Liberals should be championing the abolition of capital punishment, despite the 80% opposition, in the same way that Lincoln championed the abolition of slavery. But the Republican Party is not doing that. For reasons that Andrew explains, they are focussed instead on anti-libertarian issues, and are in danger of making themselves unelectable. I hope that young conservatives will rejuvenate the Republican Party in the next 5-10 years, and that we will see a radical change. America is the birthplace of liberal ideals as an underlying principle of governance. It would be a tragedy to see them lost.
John, Your last comment highlights one of the difficulties of talking about this issue because you use "liberal" in a way that is the exact opposite that we use "liberal," so it takes a moment to decipher it.
That said, I agree with you:
European voters are center-left, Americans are center-right.
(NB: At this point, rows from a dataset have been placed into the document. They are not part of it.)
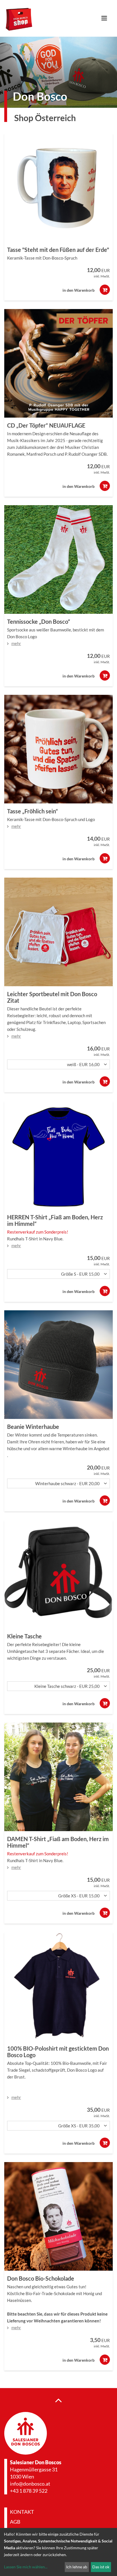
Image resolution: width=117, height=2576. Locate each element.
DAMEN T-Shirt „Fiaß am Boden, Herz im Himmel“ (58, 1842)
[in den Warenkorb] (105, 290)
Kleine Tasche (24, 1636)
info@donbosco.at (30, 2483)
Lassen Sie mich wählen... (25, 2566)
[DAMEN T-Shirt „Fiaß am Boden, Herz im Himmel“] (58, 1777)
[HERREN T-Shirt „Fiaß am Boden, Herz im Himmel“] (58, 1155)
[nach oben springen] (58, 2400)
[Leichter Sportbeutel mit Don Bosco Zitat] (58, 932)
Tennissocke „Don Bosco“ (38, 621)
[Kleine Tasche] (58, 1574)
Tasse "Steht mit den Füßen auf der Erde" (58, 249)
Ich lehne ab (76, 2566)
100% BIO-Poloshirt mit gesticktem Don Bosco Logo (58, 2051)
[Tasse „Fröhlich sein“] (58, 749)
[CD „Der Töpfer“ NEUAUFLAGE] (58, 363)
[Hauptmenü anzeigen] (106, 18)
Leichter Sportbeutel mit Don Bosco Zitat (52, 997)
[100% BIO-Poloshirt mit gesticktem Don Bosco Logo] (58, 1986)
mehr (16, 643)
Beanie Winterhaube (33, 1426)
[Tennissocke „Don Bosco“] (58, 559)
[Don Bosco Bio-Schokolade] (58, 2216)
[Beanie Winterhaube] (58, 1364)
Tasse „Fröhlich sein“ (32, 811)
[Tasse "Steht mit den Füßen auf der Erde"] (58, 187)
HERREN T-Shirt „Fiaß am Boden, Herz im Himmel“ (55, 1220)
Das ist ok (100, 2566)
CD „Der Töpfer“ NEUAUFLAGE (46, 425)
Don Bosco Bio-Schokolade (40, 2278)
There are historic reasons for this, which I think relate primarily to immigration and culture, and then got cemented by WWII. But that said, the key word is "center." I see very little taste in either region for extreme policies.
And that, I think is the big misconception. Americans see Europeans as much more socialist than they are and Europeans see Americans as much more laissez-faire than they are. Contrary to what you hear, we do have a strong safety net and Americans like it. And contrary to what a lot of Americans believe, Europeans have a lot more private enterprise than Americans think.
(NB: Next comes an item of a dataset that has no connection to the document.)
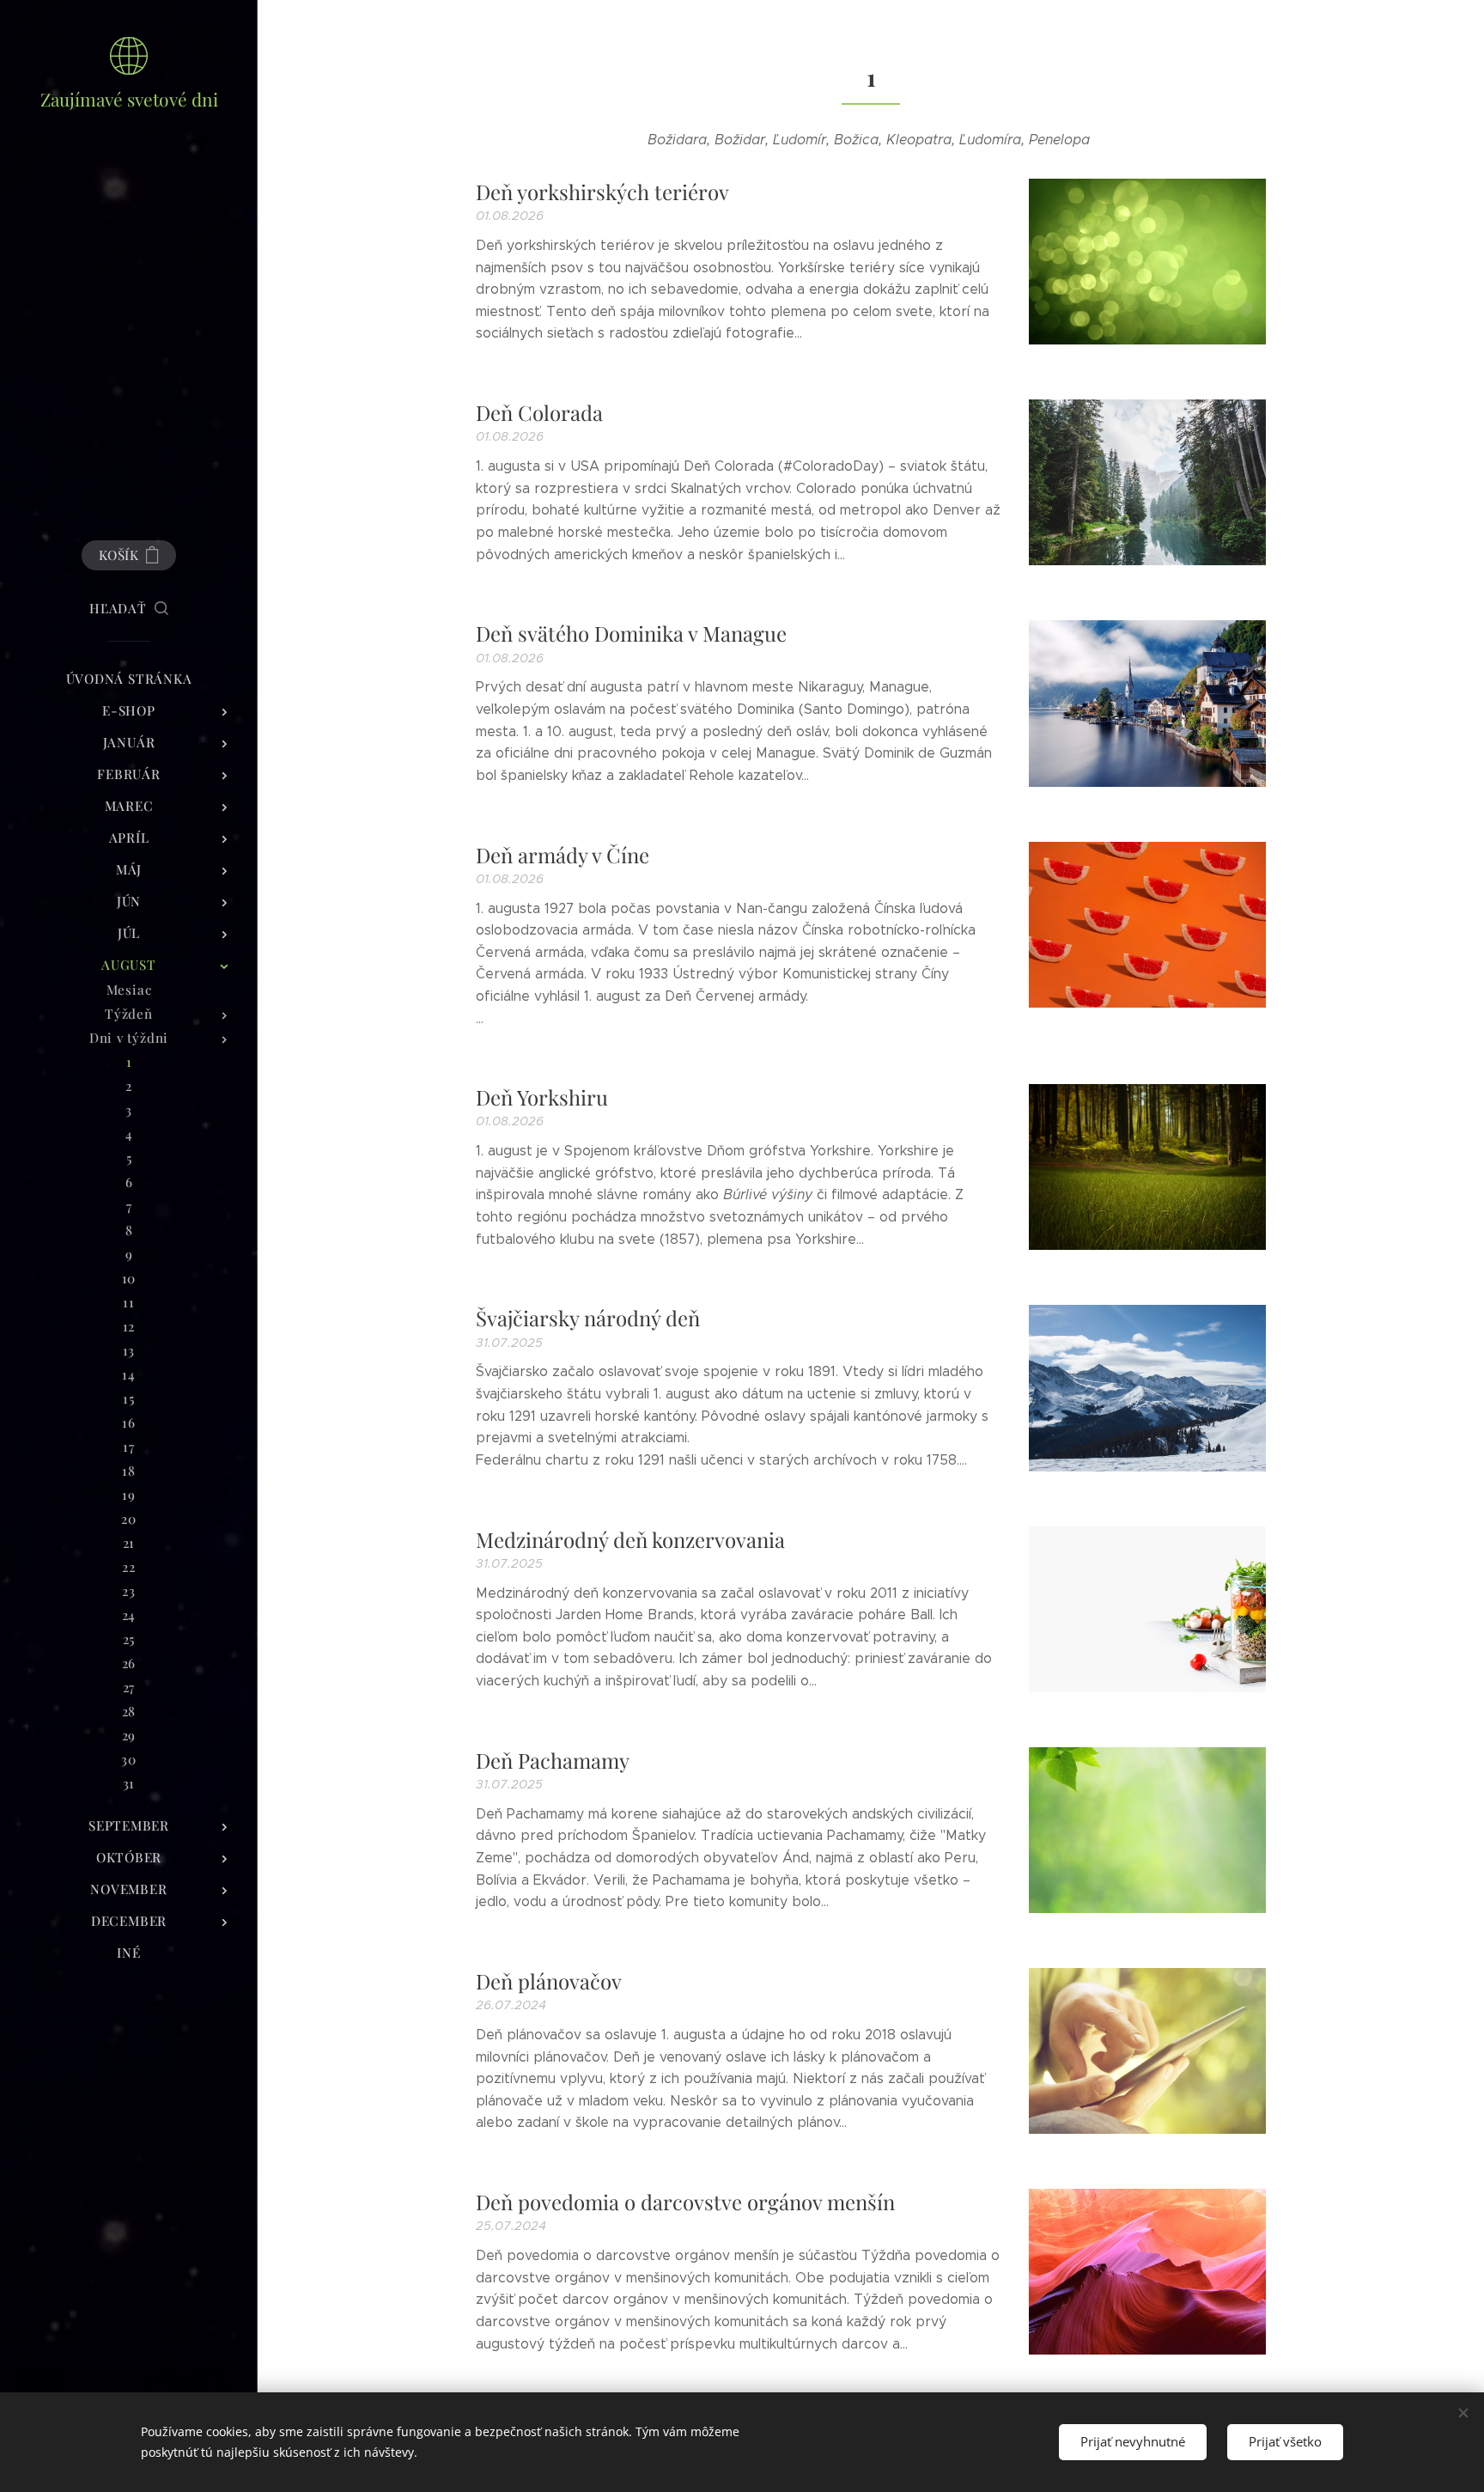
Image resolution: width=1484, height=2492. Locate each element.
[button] (129, 608)
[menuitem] (128, 679)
A small government or secularist would deregulate marriage, leaving religious groups to do as they please.
That is actually something that a lot of libertarians promote and an increasing number of conservatives accept. But it won't happen because both Republicans and Democrats want to engage in social engineering, and putting the government in charge of defining family is key to that. So I think people are going for the easy answer, which is just to expand marriage to include gay marriage.
I hope that young conservatives will rejuvenate the Republican Party in the next 5-10 years, and that we will see a radical change.
I hope so too. There are a lot of young conservatives pushing for change because they've come to realize that the current approach only makes the party unelectable, but they need to oust the entire party establishment and they need to get better at identifying the crazies who are trying to creep into the party right now as well.
If the Republicans pass an immigration bill that grants citizenship to our illegals, then I think you'll see real change.
Oops, I tried to be clear in my classical use of "liberal/libertarian", but am glad you deciphered it okay in the end.
I think you have touched on the basic problem, which is that political leaders want power and control. The idealized unit of the "working family", with two parents, 2.2 kids and a substantial mortgage, is ideally suited to this purpose. That is what makes interest rates such an effective economic control. Plus parents who want the best for their kids behave in a very predictable manner.
So, as you say, the social engineering will go on unabated.
John, I figured it out. :)
I agree with you. That is the basic problem. It is simply to tempting for politicians to manipulate the public rather than serving the public good.